If TypeScript is a strict superset of JavaScript, why is dot notation on an arbitrary object erroneous? I have JS code that I want to convert over to TS for better type safety, but all access using dot notation (eg, myObj.thing ) gives me the error Property 'thing' does not exist on type '{}'. . It works properly when I use bracket notation (eg, myObj['thing'] ).

Answer 1

I know you say this is odd, but this is one of the main reasons TypeScript exists. This error helps prevent accidentally setting or getting non-existent properties on an object.

Right now, as the compiler is telling you, the property bar does not exist on x because it has been implicitly typed to {} when writing var x = {}; .

You can tell the compiler that x has more than zero properties by explicitly defining the type:

var x: { foo?: string; bar?: string; } = {};

Now you can get or set x.foo and x.bar without the compiler complaining. In most cases, you would move this into an interface like so:

interface IFooBar {
    foo?: string;
    bar?: string;
}

var x: IFooBar = {};

x.foo = "asdf";  // ok
x.test = "asdf"; // error, as it should be

Some people are recommending you cast to any , but don't get lazy. You should make full use of the type system TypeScript provides. Doing so will most definitely save you time down the road as you maintain an application.

Answer 2

Because of the strongly-typed nature of Typescript Object, you can use "any" to make it untyped:

var x: any = {};
x.bar = "bar";   /// ok

If what's you need is to define type of literal properties

var x: { [index: string]: TypeA } = {};

then x["bar"] can now only be instance of TypeA.

Answer 3

x does not hold any property named bar so you need create it within the object:

function foobar() {
    var x = {

        foo: 'foo',
        bar: 'bar'
    }

    return x;
}

alert(foobar().bar); //returns bar

Answer 4

mwilson got there before I could! ;)

In the code above, Typescript is unable to determine that the object x exposes a property called bar so cannot resolve it when displaying Intellisense.

Instead, add foo , bar , etc. as properties of the object itself:

var x = {
    foo: "FOO",
    bar: "BAR"
};

Then, when using the Typescript Playground , you'll be see the Intellisense work as expected:

HTH

Answer 5

I personally prefer to specify types whenever I have the chance.

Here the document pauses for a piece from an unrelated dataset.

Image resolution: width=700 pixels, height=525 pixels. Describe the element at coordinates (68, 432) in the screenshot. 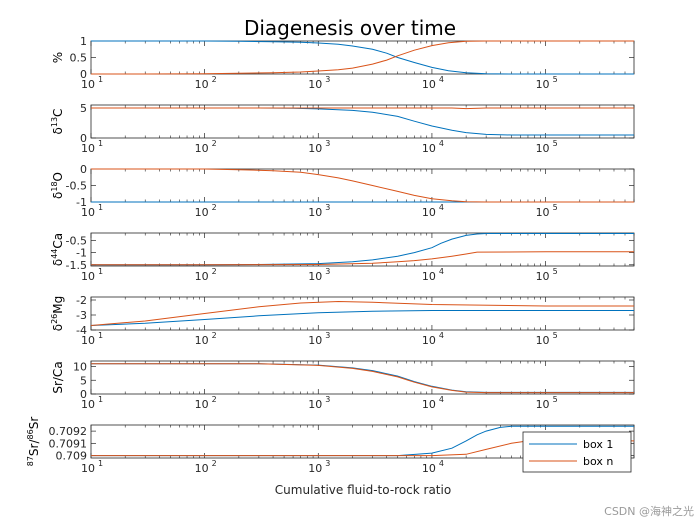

Note, that you can only instantiate this variable with {} if you define the fields as optional with the ?: operator.

let x: {foo?: string, bar?: string} = {};
x.foo = 'foo';
x.bar = 'bar';

As others have said, if you plan to use this type multiple times, it's probably better to make an explicit class for it.

PS: it's better to use let instead of var when programming in typescript. (eg the scope of a var declaration is a bit quirky, compared to a let which does what you expect it to do.)